About 300g of peeled and seeded raw pumpkin provides one cup of mashed cooked pumpkin.
Versatile kumara add an extra dimension to baking. Despite their sweet taste, kumara are low in kilojoules with about 421kJ (101 calories) in a 100g serving.
But cooked, mashed and combined with cream, vanilla and mixed spices in icecream, or with stewed apple in a cake, their calorie rate increases.
Peeled and grated raw parsnip makes a great substitute for grated carrot in cakes and muffins.
Or cook and mash and use as a substitute for pumpkin or kumara in bakes.
RECIPES
GLUTEN-FREE COURGETTE LOAF
2 medium courgettes
4 large eggs, separated
125g butter, melted
1 cup ground almonds
1/4 cup walnuts, coarsely chopped
2 tbsp each: brown sugar, honey
1 & 1/2 tsp ground mixed spice
1 tsp each: baking powder, cream of tartar
Set oven to 175C. Grease a 23cm x 13cm loaf pan. Cut a piece of baking paper so it goes down one side of the pan, across the base and up the other side - but not the ends.
Coarsely grate courgettes. You should have about 2 cups. Squeeze dry.
Put egg yolks in a large bowl. Beat until creamy, about 2 minutes. Add courgettes, butter, ground almonds, walnuts, brown sugar, honey, mixed spice and baking powder. Mix well.
In a clean bowl, using a clean beater, whip egg whites and cream of tartar until stiff peaks form. Fold into courgette mixture a little at a time. Pour into prepared pan.
Bake for about 40 minutes or until a skewer inserted in the centre comes out clean. Cool in pan for 10 minutes then lift out using the baking paper and cool on a rack. Great served sliced and buttered.
PUMPKIN & CHUTNEY MUFFINS
About 300g of peeled and seeded raw pumpkin provides 1 cup of mashed cooked pumpkin.
2 cups self-raising flour
1/2 tsp each: ground cinnamon, nutmeg, baking soda
1/2 cup brown sugar, lightly packed
1 egg
1/2 cup milk
1/4 cup canola or grapeseed oil
1 cup cooked, mashed pumpkin (cold)
Topping:
3 tbsp apricot jam or sweet chutney
Set oven to 180C. Lightly grease a 10-12 hole muffin pan or line with paper liners.
Sift flour, spices and baking soda into a bowl.
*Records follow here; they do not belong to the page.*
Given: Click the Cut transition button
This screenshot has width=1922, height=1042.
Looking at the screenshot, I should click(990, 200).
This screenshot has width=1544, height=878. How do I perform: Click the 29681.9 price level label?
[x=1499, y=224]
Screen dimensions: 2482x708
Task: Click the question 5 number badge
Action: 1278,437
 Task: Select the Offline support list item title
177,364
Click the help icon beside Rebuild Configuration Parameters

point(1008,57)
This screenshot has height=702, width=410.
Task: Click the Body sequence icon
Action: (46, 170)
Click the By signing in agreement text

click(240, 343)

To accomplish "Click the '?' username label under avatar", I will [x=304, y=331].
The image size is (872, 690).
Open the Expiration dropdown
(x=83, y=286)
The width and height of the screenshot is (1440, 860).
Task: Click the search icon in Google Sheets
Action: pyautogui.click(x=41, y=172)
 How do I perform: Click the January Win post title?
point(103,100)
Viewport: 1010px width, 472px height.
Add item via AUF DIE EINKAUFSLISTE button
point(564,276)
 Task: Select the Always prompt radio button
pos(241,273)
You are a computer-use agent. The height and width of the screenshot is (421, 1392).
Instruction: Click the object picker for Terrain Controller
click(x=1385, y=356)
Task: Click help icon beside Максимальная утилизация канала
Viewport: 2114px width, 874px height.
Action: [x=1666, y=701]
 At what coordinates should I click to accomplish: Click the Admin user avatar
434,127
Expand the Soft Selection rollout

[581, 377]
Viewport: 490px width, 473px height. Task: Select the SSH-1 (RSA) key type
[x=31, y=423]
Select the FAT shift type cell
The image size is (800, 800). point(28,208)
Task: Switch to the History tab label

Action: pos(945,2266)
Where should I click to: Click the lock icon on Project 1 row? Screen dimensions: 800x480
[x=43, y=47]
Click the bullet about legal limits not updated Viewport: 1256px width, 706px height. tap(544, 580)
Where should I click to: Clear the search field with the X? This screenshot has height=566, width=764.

Stir in sugar.
Combine the egg, milk, oil and pumpkin, until smooth. Add to dry ingredients and mix until just combined. Spoon into prepared muffin holes. Top with a dab of chutney.
Bake for about 20 minutes or until a skewer inserted in the centre comes out clean. Makes 10-12.
RHUBARB UPSIDE-DOWN CAKE
Topping:
1 tbsp butter, melted
3 tbsp maple syrup
300g rhubarb, trimmed
Cake:
1 & 1/2 cups plain flour
2 tsp baking powder
1 tsp each: baking soda, ground cinnamon
1/2 cup sugar
125g butter, chopped
Grated rind and juice 1 lemon
2 eggs
1/2 cup milk
Set oven to 180C. Lightly grease sides and base of a 20-23cm cake pan. Line base with baking paper.
To prepare topping, brush melted butter over base of lined pan and drizzle with maple syrup. Cut rhubarb into suitable shapes and place evenly over top.
To prepare cake mixture, place all ingredients in food processor in the order listed and blend until mixture is well combined. Spread over rhubarb. Place cake pan on an oven tray to catch any drips. Bake for about 40-45 minutes, until cooked.
Stand for 5 minutes then turn upside-down on to a serving plate.
Great served warm with whipped cream or yoghurt. Serves 8-10.
GLUTEN-FREE KUMARA FRUIT CAKE
One cup mashed kumara is about 300g raw.
1 cup mashed, cooked golden kumara
1/3 cup orange juice
200g butter
3/4 cup lightly packed brown sugar
2 large eggs, lightly beaten
1 & 1/4 cups gluten-free baking mix flour
1 tsp ground cinnamon
400g sultanas or mixed dried fruit
1 tsp vanilla essence
1/4 tsp almond essence
Set oven to 180C. Grease and line a deep 20-23cm cake pan.
Mash kumara and orange juice together.
Cream butter and sugar, until light. Gradually beat in eggs. Add kumara mixture. Sift in baking mix and cinnamon then add dried fruit and essences. Mix well. Spoon into tin and smooth top with the back of a spoon.
Bake for about 1 hour or until a skewer inserted in centre comes out clean.
Cool in pan.
Keep for a day before cutting. Can be iced with butter icing.